### GOAL
Return every one of the following records word for word, leaving nothing out and changing nothing.

### DATA SHOWN

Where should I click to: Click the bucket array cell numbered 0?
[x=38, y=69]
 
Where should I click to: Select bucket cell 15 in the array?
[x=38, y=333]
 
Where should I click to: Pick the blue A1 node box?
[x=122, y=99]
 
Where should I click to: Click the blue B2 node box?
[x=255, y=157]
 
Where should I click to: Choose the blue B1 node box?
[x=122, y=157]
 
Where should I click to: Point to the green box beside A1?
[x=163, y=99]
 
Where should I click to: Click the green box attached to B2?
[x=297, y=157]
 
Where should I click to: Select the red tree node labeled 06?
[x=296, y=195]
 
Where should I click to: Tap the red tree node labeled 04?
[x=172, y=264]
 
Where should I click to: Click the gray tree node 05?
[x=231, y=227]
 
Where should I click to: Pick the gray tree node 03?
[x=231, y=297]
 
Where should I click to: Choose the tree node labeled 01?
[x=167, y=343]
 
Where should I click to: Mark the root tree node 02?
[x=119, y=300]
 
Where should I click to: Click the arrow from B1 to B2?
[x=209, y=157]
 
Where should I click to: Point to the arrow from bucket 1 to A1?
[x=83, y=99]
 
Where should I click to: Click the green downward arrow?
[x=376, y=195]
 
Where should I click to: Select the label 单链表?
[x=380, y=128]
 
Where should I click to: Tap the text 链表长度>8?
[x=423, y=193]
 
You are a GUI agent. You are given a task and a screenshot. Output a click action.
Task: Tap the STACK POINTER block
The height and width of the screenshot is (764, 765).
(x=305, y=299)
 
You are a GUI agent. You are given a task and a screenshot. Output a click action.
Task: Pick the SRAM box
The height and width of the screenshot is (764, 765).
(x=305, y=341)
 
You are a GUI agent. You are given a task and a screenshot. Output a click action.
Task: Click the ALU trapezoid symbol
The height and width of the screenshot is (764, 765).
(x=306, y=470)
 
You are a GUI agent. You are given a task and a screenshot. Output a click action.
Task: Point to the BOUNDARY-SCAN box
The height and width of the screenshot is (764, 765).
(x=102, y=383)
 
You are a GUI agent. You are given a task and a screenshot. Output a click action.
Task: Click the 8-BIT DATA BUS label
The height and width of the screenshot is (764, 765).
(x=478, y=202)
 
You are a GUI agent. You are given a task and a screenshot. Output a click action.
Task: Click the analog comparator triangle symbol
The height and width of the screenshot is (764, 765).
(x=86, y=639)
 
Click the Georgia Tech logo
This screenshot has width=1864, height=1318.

### CORRECT ANSWER
Where should I click to: Click the bucket array cell numbered 0?
[x=38, y=69]
 
Where should I click to: Select bucket cell 15 in the array?
[x=38, y=333]
 
Where should I click to: Pick the blue A1 node box?
[x=122, y=99]
 
Where should I click to: Click the blue B2 node box?
[x=255, y=157]
 
Where should I click to: Choose the blue B1 node box?
[x=122, y=157]
 
Where should I click to: Point to the green box beside A1?
[x=163, y=99]
 
Where should I click to: Click the green box attached to B2?
[x=297, y=157]
 
Where should I click to: Select the red tree node labeled 06?
[x=296, y=195]
 
Where should I click to: Tap the red tree node labeled 04?
[x=172, y=264]
 
Where should I click to: Click the gray tree node 05?
[x=231, y=227]
 
Where should I click to: Pick the gray tree node 03?
[x=231, y=297]
 
Where should I click to: Choose the tree node labeled 01?
[x=167, y=343]
 
Where should I click to: Mark the root tree node 02?
[x=119, y=300]
 
Where should I click to: Click the arrow from B1 to B2?
[x=209, y=157]
 
Where should I click to: Point to the arrow from bucket 1 to A1?
[x=83, y=99]
 
Where should I click to: Click the green downward arrow?
[x=376, y=195]
 
Where should I click to: Select the label 单链表?
[x=380, y=128]
 
Where should I click to: Tap the text 链表长度>8?
[x=423, y=193]
 
You are a GUI agent. You are given a task and a screenshot. Output a click action.
Task: Tap the STACK POINTER block
The height and width of the screenshot is (764, 765).
(x=305, y=299)
 
You are a GUI agent. You are given a task and a screenshot. Output a click action.
Task: Pick the SRAM box
The height and width of the screenshot is (764, 765).
(x=305, y=341)
 
You are a GUI agent. You are given a task and a screenshot. Output a click action.
Task: Click the ALU trapezoid symbol
The height and width of the screenshot is (764, 765).
(x=306, y=470)
 
You are a GUI agent. You are given a task and a screenshot. Output a click action.
Task: Point to the BOUNDARY-SCAN box
The height and width of the screenshot is (764, 765).
(x=102, y=383)
 
You are a GUI agent. You are given a task and a screenshot. Output a click action.
Task: Click the 8-BIT DATA BUS label
The height and width of the screenshot is (764, 765).
(x=478, y=202)
 
You are a GUI agent. You are given a task and a screenshot. Output a click action.
Task: Click the analog comparator triangle symbol
The height and width of the screenshot is (764, 765).
(x=86, y=639)
 
Click the Georgia Tech logo
This screenshot has width=1864, height=1318.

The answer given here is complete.